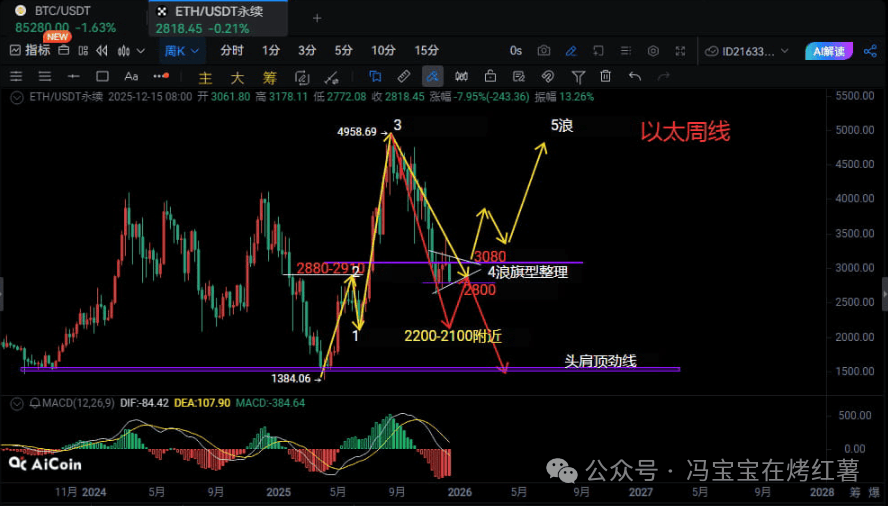Click the undo arrow icon
Image resolution: width=888 pixels, height=506 pixels.
point(635,76)
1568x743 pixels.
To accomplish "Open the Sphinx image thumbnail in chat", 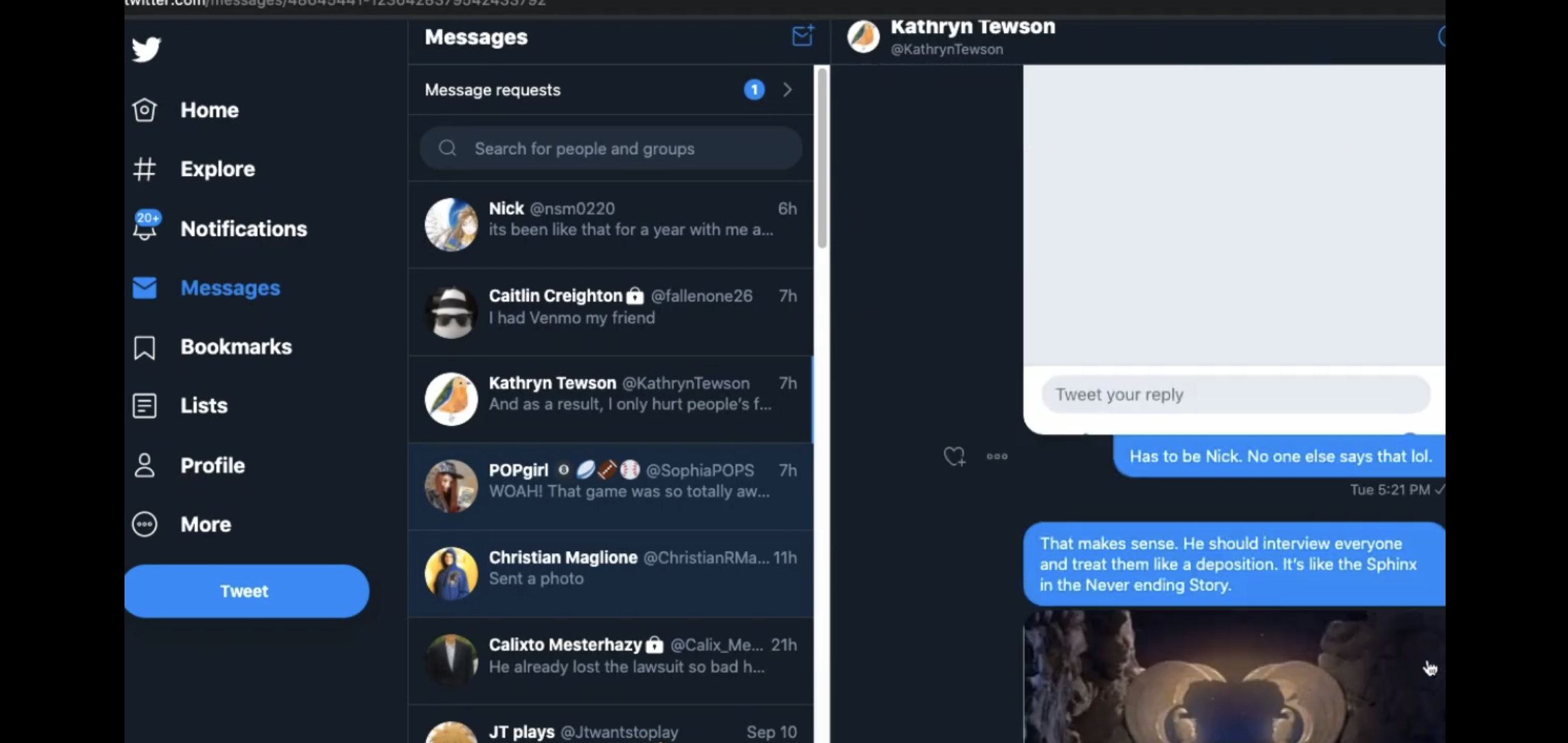I will (x=1234, y=676).
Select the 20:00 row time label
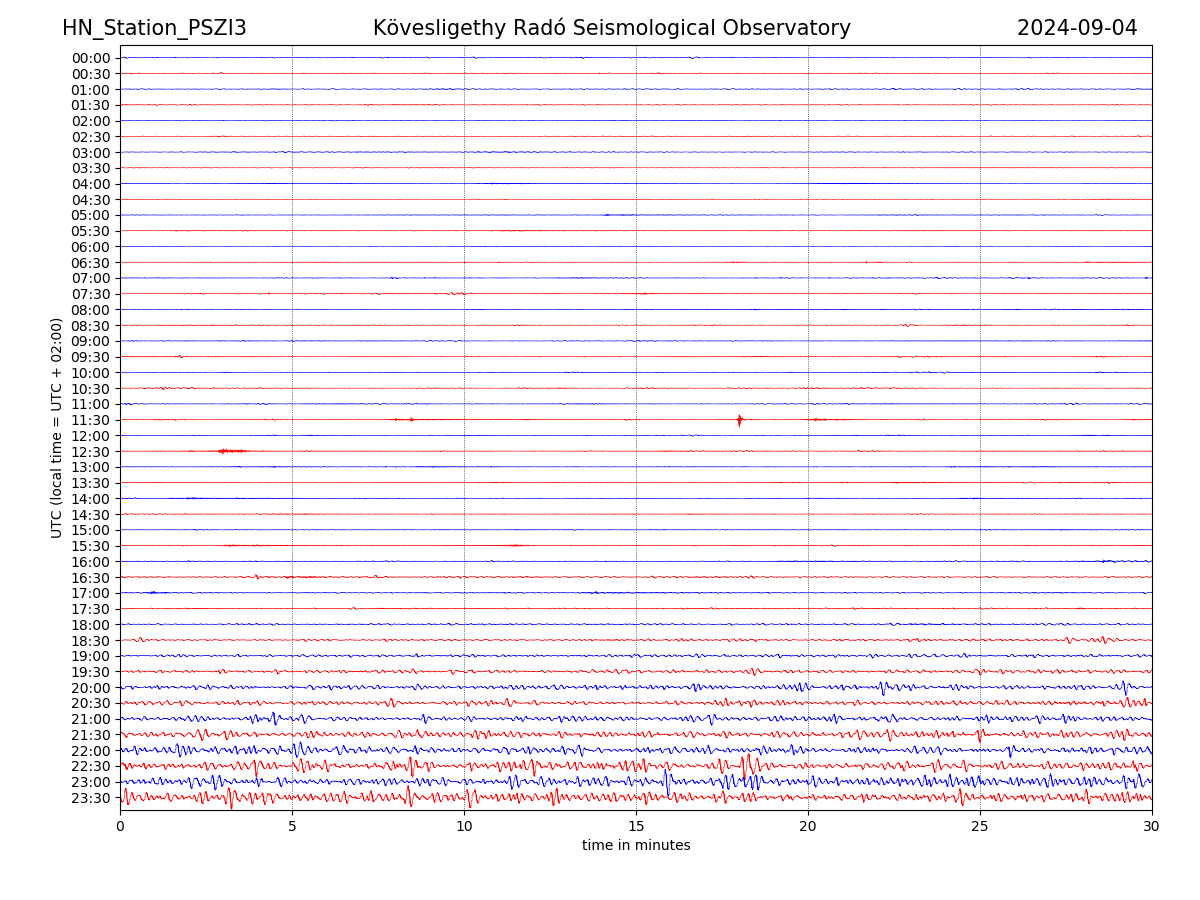Viewport: 1200px width, 900px height. click(91, 688)
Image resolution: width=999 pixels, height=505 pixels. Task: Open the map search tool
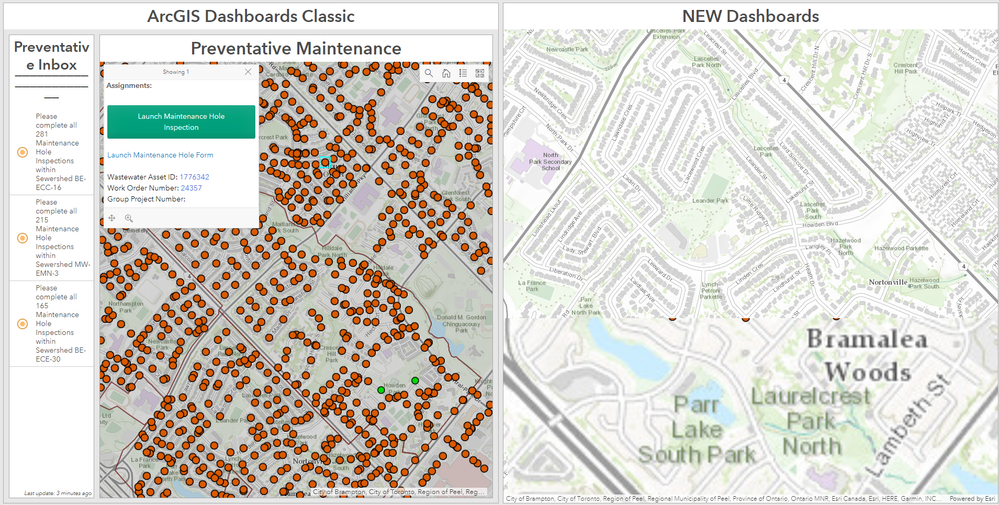(x=429, y=73)
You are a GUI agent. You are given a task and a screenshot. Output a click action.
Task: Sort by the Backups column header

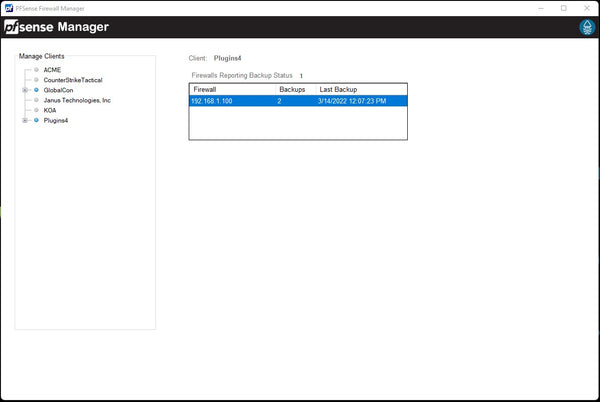(294, 90)
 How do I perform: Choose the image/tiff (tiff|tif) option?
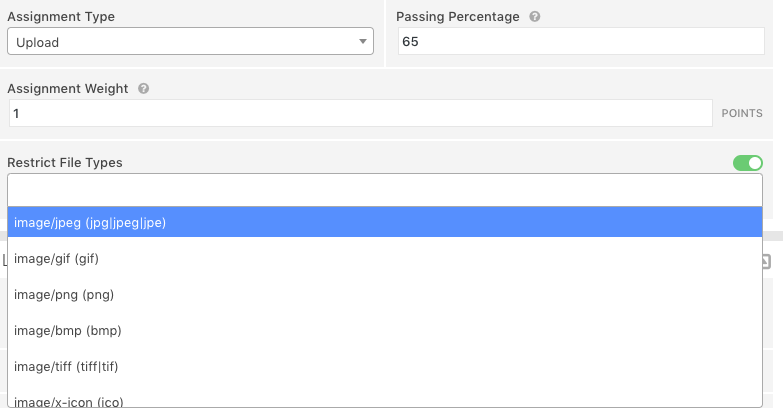pos(384,366)
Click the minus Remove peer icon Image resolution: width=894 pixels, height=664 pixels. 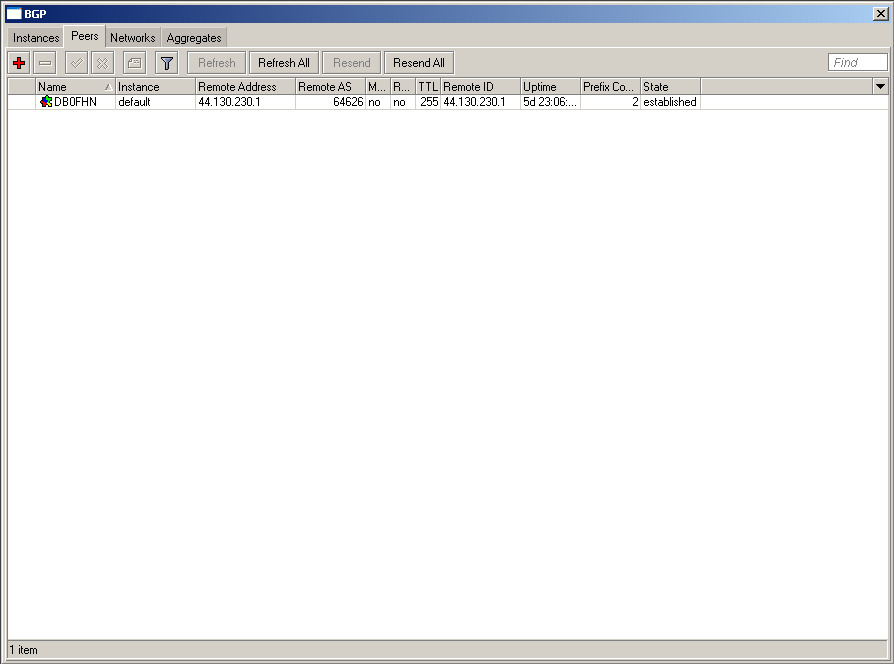click(46, 63)
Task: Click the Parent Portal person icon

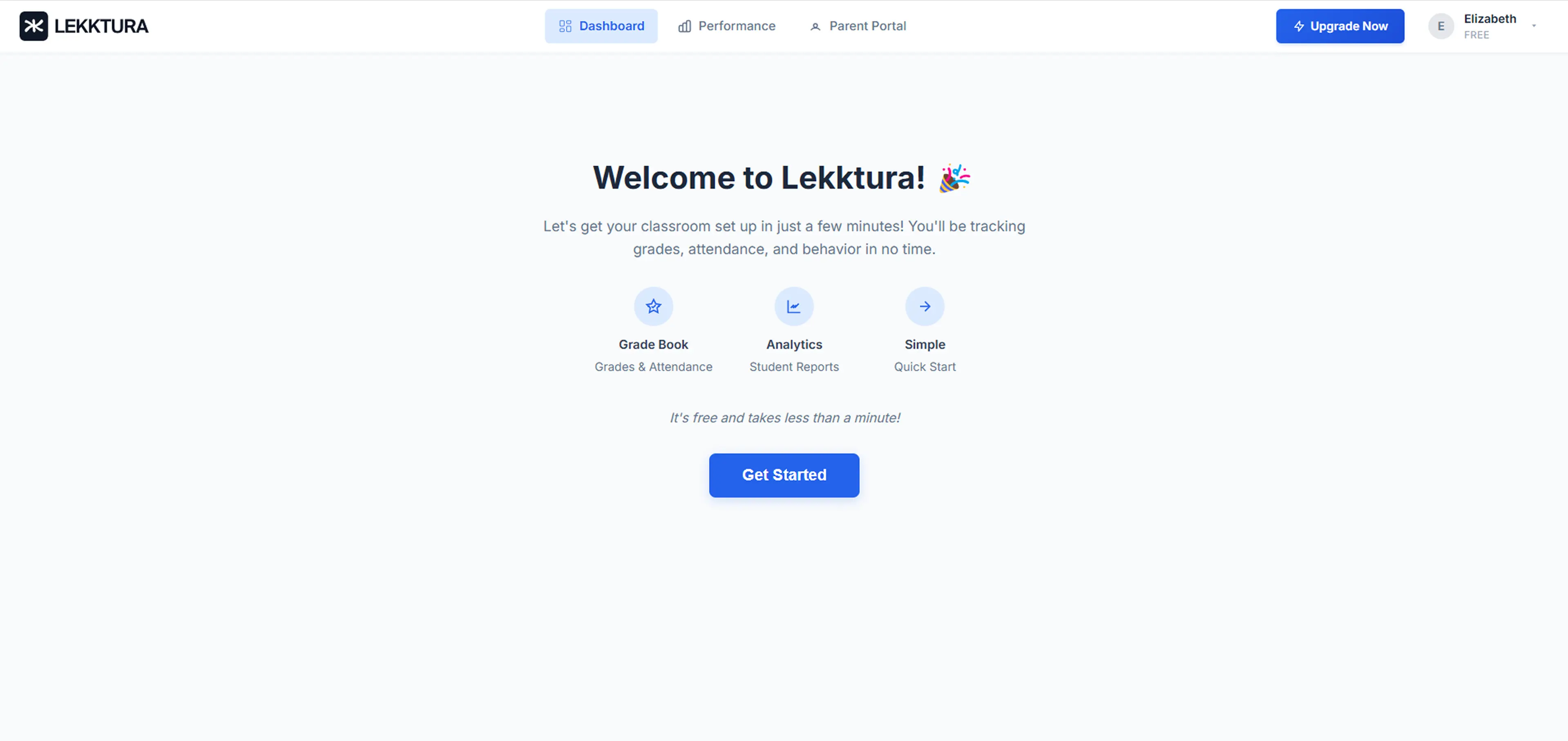Action: tap(815, 26)
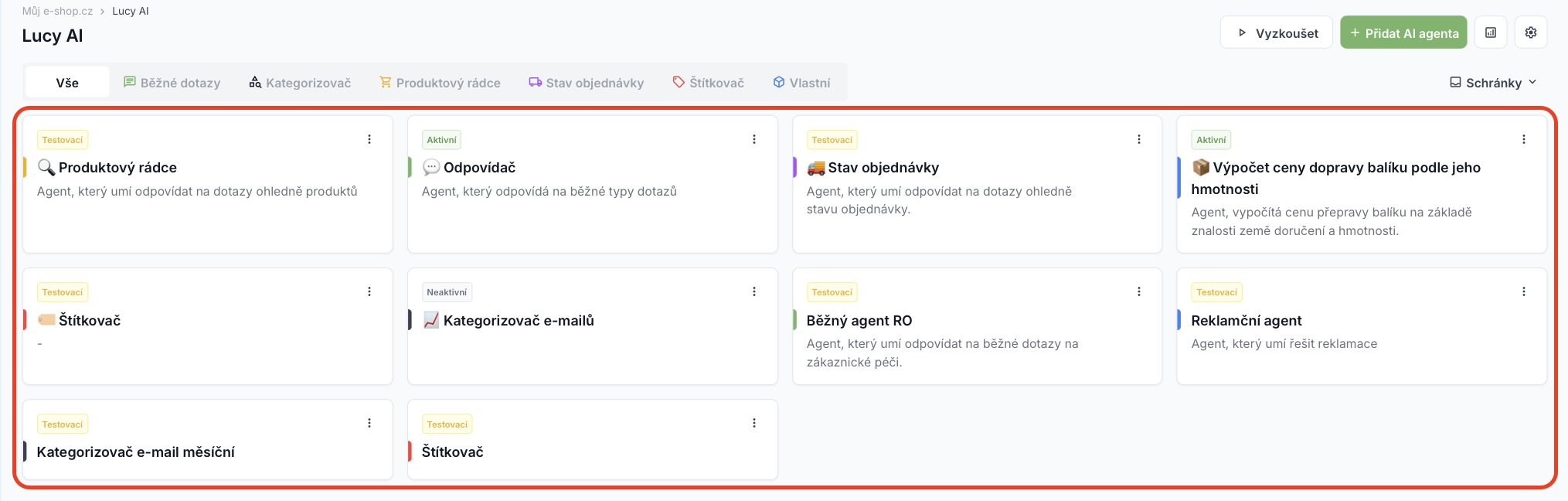Open three-dot menu on Běžný agent RO card

(x=1139, y=291)
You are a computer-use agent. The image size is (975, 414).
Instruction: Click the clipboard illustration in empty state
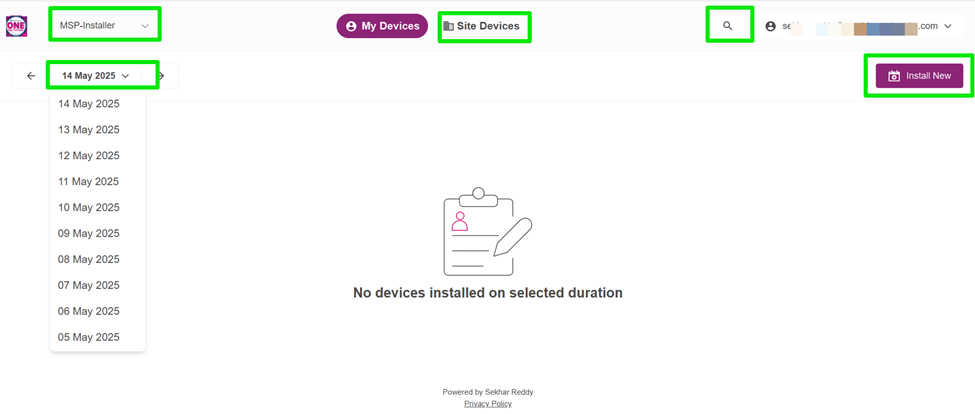(x=488, y=231)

◆ **TASK DIRECTIONS**: Working from the line that contains "Task: Click the Parent Portal person icon" to the last line of the listing, please quote each line exactly, pictures excluded.

◆ **ANSWER SECTION**:
Task: Click the Parent Portal person icon

Action: tap(815, 26)
Open three-dot menu on Běžný agent RO card

(x=1139, y=291)
You are a computer-use agent. The image size is (975, 414).
Instruction: Click the clipboard illustration in empty state
(x=488, y=231)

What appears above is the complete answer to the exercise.